Permanent Headwind




  • ©, ,
  • Carrot Hill II, Digital Image, 2015, © Shaleph O’Neill, 2016

Symposium:


Session Title:

  • Embodiment and Kinesis

Presentation Title:

  • Permanent Headwind

Presenter(s):



Venue(s):



Abstract:

  • Abstract
    Permanent Headwind is a collection of data-driven aesthetic experiments that explore the concept of ‘cycling as art practice’ through the lens of data visualization. The advent of mobile devices that can capture motion tracking data has allowed the artist to develop a new approach to making art. The resulting body of work is therefore the outcome of a process of ‘research through practice’, where the subject is the experience of being in a landscape and the artists tools are his bicycle, his iPhone and his limited ability to programme .

    Cycling, Data, Art
    Permanent Headwind is a collection of data-driven aesthetic experiments that explore the concept of ‘cycling as art practice’ through the lens of data visualization, and is inspired by the works of Richard Long and Hamish Fulton. The works presented here are similar to Long and Fulton in regards to their relationship with the experience of being in, and moving through, a landscape. However, as the focus is on ‘cycling’ through a landscape rather than ‘walking’, that experience is significantly different. Range, speed and physical effort, are all amplified by the bike, and become important considerations for making work.

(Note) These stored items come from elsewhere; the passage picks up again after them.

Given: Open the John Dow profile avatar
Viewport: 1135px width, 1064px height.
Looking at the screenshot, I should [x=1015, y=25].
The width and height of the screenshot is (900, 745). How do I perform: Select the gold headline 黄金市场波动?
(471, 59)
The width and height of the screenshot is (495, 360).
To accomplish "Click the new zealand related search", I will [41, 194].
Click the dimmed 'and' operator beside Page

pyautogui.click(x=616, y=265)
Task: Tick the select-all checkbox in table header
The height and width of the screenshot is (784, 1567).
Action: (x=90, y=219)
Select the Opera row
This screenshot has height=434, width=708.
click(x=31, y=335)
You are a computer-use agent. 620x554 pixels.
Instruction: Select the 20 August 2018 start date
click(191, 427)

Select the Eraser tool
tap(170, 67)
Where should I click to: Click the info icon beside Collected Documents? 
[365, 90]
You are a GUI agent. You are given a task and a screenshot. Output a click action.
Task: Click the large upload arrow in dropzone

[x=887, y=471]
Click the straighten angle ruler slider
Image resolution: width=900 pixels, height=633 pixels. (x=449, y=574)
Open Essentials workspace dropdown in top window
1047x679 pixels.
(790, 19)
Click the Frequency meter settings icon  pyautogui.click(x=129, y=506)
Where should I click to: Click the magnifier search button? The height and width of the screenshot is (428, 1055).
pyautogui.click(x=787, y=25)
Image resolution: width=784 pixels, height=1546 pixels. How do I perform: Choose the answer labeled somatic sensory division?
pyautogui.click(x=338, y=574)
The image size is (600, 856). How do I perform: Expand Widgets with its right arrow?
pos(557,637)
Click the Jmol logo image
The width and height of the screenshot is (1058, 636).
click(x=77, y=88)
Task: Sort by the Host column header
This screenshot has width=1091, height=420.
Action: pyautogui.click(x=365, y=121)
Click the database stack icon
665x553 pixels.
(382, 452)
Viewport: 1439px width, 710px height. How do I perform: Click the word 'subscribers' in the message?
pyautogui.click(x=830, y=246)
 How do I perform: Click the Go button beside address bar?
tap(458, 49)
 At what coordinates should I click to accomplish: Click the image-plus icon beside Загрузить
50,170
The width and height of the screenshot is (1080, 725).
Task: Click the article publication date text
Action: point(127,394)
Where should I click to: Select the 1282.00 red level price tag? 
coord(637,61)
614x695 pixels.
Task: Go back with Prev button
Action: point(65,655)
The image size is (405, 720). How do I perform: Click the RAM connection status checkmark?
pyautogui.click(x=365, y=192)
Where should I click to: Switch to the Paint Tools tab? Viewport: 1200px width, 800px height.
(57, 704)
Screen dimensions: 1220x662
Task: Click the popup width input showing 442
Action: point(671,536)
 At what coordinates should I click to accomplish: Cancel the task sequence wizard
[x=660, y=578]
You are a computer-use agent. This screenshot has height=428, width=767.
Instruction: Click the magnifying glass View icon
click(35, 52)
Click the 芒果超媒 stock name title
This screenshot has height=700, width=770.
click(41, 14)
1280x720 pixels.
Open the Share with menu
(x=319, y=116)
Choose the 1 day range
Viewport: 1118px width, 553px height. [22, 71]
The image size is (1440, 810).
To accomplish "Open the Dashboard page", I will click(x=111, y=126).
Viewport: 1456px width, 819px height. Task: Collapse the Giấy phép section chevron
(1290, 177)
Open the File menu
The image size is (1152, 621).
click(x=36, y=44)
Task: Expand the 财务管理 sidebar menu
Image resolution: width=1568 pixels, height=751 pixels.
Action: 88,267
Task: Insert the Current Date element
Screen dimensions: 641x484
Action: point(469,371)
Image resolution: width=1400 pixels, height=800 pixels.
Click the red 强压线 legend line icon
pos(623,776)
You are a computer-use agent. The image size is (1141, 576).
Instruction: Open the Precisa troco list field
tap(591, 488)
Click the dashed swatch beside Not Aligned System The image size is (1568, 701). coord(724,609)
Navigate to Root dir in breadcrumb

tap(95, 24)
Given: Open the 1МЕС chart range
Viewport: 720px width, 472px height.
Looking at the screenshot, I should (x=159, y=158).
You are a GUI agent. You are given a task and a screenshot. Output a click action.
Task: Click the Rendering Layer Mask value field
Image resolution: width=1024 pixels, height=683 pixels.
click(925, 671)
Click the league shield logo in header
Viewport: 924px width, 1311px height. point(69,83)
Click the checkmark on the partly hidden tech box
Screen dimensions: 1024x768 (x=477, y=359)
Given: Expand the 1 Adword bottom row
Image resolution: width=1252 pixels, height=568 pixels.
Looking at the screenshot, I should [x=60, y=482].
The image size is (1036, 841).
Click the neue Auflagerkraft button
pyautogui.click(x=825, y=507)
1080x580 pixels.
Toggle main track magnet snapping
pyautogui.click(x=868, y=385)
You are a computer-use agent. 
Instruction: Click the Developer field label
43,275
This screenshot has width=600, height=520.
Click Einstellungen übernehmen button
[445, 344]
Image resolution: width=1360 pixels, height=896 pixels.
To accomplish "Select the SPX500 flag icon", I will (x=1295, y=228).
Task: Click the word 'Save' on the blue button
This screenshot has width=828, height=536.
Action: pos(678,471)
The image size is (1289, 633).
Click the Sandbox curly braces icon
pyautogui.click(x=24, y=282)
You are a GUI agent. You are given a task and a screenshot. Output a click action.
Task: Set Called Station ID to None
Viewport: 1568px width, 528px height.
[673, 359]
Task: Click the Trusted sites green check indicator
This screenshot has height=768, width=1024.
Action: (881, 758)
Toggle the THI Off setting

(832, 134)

    In the 1970s, Fulton famously stated “An object cannot compete with an experience”. [1] One of the key questions O’Neill confronts is whether or not this is still the case. The advent of mobile devices that can capture data about being in a landscape can, arguably, say more about that experience than perhaps one of Long’s or Fulton’s Photographs. While the concern with documenting the experience remains the same, dealing with data rather than photography moves us, semiotically speaking, from an iconic visual representation of what it looks like, to a symbolic representation of what it feels like. Data such as the location, altitude, speed and heart rate of the artist are all utilized in the works presented here, sometimes along with other motion tracking information. This then poses another set of questions: How does one make art with such data? How does one visually represent what it feels like to have moved through a landscape? What kind of visual language lends itself to the symbolic representation of such data? How can the computational manipulation of this data be made aesthetically understandable?

    These are all research questions that are at the heart of O’Neill’s developing art practice. Each work presented represents an incremental, experimental approach to art making that is heuristically evolving through trial and error. As well as drawing on key concepts from Land Art, O’Neill reaches for ideas from domains as diverse as Way finding, Experience Mapping, Art Concrete, Data Visualization, Software Programming, Semiotics and the Philosophy of Embodiment. The resulting body of work is therefore the outcome of a process of ‘research through practice’, where the subject is the experience of being in a landscape and the artists tools are his bicycle, his iPhone and his limited ability to programme. [2]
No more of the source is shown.